Le tribunal va ensuite relever l’absence de toute motivation de la décision prise, ainsi que l’absence d’audition de l’intéressé. Il souligne également qu’aucun examen n’a été fait de la situation concrète et que les conséquences de la décision n’avaient pas davantage été pesées. Pour le tribunal, il y a violation flagrante des dispositions législatives et réglementaires applicables. L’intéressé bénéficiant en 2011 d’une pension, il relève encore que la décision litigieuse serait même susceptible de lui faire perdre le bénéfice de celle-ci.

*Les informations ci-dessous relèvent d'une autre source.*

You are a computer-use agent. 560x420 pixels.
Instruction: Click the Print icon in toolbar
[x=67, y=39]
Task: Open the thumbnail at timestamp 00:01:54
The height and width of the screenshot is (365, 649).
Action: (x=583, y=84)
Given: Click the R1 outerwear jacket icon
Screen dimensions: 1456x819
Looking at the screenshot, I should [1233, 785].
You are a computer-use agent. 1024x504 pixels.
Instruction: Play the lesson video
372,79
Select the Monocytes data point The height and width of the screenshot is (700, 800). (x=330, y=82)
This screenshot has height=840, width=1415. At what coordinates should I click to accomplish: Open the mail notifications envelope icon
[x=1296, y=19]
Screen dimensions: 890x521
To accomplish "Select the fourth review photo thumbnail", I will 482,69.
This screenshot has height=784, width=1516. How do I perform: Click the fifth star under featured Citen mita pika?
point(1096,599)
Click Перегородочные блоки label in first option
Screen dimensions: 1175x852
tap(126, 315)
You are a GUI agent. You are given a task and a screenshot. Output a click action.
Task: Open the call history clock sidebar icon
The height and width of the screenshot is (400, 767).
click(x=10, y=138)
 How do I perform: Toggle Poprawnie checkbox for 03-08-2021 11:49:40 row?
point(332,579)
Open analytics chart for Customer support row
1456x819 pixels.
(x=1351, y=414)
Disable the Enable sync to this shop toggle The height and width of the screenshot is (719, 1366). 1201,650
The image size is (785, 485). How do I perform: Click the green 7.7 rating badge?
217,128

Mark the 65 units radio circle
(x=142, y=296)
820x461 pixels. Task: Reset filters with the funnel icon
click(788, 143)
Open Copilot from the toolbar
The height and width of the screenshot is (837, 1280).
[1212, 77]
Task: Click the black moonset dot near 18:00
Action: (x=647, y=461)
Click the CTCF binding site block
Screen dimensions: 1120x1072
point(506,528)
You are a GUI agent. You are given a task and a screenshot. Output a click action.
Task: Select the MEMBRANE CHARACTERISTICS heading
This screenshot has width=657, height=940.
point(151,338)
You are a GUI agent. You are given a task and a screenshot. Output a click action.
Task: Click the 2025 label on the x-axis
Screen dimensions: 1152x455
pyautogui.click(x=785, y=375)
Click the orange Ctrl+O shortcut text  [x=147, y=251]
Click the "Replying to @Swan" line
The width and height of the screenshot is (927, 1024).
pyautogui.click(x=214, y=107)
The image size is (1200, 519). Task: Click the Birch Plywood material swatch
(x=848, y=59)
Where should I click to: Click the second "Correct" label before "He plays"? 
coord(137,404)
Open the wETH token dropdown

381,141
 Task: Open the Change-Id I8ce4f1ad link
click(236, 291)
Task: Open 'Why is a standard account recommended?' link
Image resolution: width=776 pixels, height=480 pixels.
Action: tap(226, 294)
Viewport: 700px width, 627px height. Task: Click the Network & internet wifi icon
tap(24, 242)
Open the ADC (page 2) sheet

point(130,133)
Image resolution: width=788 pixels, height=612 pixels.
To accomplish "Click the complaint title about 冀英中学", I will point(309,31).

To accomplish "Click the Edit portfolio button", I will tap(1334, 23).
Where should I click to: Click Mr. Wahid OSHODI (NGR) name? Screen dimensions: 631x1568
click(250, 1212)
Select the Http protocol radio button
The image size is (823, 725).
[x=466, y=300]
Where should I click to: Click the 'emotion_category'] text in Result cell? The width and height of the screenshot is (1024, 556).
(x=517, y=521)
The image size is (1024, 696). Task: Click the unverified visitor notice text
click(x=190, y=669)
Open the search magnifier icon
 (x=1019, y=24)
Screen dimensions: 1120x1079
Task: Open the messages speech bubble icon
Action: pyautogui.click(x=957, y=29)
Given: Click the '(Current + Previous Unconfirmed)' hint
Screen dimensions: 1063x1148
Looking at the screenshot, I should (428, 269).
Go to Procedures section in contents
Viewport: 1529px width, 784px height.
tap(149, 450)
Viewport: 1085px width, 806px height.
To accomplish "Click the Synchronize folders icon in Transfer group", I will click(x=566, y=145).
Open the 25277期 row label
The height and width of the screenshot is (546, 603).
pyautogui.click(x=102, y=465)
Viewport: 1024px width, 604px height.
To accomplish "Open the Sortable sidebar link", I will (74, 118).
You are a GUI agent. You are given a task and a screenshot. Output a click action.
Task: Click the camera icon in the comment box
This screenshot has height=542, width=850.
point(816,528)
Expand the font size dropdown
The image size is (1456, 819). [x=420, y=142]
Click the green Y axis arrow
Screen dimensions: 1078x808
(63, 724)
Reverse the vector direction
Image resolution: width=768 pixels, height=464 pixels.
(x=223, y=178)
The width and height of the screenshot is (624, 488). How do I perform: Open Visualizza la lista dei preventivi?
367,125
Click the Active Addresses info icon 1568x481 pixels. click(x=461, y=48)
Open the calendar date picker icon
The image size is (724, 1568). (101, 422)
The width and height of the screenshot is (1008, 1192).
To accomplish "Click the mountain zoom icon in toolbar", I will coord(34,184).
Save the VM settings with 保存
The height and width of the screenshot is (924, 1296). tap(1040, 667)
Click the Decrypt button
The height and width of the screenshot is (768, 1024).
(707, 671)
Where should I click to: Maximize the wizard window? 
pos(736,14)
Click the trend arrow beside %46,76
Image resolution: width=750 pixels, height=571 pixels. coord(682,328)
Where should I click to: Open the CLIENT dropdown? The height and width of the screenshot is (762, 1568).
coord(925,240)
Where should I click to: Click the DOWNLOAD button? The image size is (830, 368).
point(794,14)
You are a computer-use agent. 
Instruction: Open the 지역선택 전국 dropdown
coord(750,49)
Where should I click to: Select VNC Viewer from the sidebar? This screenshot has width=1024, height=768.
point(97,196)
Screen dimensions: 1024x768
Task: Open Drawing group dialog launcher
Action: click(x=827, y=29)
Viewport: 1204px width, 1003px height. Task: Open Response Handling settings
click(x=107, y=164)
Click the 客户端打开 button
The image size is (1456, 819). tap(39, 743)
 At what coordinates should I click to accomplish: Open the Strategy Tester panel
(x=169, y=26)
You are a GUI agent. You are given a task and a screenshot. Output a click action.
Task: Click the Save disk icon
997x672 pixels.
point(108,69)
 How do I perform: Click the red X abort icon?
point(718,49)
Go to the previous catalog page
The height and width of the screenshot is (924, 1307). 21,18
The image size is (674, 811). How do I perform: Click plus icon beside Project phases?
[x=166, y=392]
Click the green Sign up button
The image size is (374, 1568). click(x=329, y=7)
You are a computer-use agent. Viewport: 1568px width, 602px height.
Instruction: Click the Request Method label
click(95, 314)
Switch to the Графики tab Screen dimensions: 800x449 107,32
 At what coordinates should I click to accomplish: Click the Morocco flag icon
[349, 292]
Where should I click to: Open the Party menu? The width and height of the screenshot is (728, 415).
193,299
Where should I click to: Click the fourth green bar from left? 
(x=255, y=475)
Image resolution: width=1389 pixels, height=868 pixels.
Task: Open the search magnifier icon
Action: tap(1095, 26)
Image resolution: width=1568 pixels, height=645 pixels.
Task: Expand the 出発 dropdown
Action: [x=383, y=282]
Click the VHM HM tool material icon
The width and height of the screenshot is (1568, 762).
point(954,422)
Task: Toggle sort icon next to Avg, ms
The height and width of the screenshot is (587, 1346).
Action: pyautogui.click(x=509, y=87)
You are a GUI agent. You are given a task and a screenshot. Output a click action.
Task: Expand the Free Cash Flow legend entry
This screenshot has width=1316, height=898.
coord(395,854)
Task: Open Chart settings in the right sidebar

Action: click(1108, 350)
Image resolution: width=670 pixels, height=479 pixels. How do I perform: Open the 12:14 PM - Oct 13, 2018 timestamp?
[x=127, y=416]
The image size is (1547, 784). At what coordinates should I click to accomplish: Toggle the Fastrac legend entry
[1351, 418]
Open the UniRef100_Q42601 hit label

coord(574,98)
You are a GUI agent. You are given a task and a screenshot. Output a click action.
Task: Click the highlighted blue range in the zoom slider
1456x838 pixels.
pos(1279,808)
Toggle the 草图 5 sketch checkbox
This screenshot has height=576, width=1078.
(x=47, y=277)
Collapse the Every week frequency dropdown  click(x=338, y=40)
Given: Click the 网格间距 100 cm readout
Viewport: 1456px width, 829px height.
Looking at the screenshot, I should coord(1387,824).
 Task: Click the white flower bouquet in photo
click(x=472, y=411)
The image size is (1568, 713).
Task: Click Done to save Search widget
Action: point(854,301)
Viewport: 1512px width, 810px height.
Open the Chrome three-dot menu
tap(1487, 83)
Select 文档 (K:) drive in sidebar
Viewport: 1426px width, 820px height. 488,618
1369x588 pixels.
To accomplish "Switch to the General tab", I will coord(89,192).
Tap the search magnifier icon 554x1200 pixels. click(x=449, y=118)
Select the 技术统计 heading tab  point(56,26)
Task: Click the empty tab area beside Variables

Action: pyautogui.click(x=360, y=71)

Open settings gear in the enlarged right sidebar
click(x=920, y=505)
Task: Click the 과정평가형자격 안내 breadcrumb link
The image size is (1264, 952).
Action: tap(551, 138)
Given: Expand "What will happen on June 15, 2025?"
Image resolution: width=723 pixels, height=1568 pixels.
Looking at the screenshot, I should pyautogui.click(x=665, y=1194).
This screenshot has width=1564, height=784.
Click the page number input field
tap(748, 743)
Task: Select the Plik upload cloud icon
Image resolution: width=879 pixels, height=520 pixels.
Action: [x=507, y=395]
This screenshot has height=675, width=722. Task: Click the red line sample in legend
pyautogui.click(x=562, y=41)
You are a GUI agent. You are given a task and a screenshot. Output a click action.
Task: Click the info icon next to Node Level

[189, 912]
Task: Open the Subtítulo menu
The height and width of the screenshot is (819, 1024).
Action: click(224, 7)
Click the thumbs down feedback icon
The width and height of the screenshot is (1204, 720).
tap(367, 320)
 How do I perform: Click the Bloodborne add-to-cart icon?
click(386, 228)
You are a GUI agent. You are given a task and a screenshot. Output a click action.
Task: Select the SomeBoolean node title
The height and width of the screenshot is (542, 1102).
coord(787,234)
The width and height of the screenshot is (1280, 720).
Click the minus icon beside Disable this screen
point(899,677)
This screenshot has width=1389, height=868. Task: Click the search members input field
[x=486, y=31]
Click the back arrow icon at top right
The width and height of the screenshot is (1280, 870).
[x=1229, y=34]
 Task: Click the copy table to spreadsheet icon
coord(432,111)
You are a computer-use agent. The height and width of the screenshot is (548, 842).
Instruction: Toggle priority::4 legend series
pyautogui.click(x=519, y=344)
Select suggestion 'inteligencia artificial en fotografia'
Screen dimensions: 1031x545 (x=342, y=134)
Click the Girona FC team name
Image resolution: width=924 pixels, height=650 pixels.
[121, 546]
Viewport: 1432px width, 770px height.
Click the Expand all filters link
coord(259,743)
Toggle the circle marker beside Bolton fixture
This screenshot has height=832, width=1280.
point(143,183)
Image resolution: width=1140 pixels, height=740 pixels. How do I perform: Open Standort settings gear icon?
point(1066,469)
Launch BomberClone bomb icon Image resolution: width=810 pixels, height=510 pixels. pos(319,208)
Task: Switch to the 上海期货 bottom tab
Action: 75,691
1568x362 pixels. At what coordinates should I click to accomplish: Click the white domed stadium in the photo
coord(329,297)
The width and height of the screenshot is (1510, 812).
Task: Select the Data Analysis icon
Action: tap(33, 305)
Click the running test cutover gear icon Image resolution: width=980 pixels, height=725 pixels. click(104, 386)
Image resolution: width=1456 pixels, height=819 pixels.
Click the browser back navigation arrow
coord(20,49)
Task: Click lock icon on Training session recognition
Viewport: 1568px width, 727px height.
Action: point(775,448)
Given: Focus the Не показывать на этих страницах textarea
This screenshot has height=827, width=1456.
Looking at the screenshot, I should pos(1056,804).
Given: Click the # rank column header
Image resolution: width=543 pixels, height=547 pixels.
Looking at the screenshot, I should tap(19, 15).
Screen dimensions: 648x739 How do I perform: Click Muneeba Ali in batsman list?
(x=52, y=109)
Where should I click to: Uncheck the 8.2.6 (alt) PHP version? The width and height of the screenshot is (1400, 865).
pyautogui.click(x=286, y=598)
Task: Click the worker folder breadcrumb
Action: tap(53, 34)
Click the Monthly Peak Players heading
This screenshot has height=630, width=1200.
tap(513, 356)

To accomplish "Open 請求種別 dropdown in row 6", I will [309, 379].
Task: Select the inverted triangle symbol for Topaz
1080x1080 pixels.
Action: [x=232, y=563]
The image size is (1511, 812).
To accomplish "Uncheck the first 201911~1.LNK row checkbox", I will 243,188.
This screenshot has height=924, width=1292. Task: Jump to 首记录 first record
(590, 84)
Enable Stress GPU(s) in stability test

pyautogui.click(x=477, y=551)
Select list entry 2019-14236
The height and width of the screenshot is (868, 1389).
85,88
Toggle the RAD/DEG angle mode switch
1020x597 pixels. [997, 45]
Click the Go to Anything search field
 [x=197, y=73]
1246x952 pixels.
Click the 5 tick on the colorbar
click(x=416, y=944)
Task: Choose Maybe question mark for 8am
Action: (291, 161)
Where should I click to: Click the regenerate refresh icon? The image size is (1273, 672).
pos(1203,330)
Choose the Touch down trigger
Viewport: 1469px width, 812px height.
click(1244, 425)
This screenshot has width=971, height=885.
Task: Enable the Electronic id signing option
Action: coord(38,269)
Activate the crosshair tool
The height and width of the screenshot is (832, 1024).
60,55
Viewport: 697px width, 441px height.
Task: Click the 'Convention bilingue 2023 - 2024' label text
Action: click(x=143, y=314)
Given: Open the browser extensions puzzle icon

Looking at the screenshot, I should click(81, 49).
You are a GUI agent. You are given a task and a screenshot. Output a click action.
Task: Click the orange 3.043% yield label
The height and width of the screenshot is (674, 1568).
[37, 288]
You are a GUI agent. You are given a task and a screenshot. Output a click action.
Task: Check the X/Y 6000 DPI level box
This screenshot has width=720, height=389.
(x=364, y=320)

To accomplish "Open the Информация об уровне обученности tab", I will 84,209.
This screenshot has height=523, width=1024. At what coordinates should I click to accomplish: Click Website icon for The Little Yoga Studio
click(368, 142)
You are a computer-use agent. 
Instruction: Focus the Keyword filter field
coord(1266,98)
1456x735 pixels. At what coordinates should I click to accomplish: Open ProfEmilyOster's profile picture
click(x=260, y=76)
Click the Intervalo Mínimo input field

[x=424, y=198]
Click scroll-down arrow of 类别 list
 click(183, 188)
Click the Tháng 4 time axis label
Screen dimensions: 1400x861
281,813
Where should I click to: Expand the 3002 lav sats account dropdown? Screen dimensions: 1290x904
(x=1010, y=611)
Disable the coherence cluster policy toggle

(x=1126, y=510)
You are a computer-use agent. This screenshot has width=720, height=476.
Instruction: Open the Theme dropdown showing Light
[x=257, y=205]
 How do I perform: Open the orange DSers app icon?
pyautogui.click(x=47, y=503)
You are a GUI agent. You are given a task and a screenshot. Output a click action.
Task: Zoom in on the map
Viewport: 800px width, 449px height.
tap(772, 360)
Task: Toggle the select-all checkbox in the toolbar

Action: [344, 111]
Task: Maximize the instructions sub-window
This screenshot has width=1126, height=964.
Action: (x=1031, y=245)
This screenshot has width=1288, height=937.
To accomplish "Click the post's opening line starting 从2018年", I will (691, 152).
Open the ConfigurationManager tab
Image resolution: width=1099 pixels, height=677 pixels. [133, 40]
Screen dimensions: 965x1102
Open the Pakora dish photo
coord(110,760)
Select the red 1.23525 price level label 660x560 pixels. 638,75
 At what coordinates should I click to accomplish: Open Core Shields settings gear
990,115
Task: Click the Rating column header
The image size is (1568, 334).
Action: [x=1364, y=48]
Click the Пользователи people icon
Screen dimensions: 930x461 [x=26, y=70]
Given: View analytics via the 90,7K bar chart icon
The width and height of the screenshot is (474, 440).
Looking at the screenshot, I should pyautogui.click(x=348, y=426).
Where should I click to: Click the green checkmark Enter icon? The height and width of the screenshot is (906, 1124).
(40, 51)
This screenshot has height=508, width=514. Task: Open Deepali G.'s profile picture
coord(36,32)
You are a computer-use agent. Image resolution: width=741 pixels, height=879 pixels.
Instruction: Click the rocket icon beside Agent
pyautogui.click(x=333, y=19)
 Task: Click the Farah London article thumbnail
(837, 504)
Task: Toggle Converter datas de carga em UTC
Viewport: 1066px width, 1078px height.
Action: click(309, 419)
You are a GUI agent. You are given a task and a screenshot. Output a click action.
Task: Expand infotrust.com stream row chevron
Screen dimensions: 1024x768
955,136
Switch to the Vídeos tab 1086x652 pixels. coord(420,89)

Il condamne dès lors le CPAS à réinscrire le demandeur en adresse de référence à dater de la radiation dans les registres de la population.

Intérêt de la décision

La situation examinée par le tribunal du travail de Bruxelles dans ce jugement est très adéquatement appréciée. Le tribunal rappelle l’importance de l’adresse de référence et son rôle dans l’articulation de l’octroi de ressources. Comme le souligne à juste titre la circulaire ministérielle citée, celle-ci a pour mérite d’éviter les effets absurdes qu’entraînerait l’obligation d’abandonner des avantages sociaux contributifs (chômage ou pension) en vue d’être inscrit comme demandeur d’aide au CPAS …. ce qui permettrait de récupérer lesdits avantages par la suite.

Peut donc bénéficier de cette mesure tout sans abri bénéficiaire de telles allocations ou d’une pension.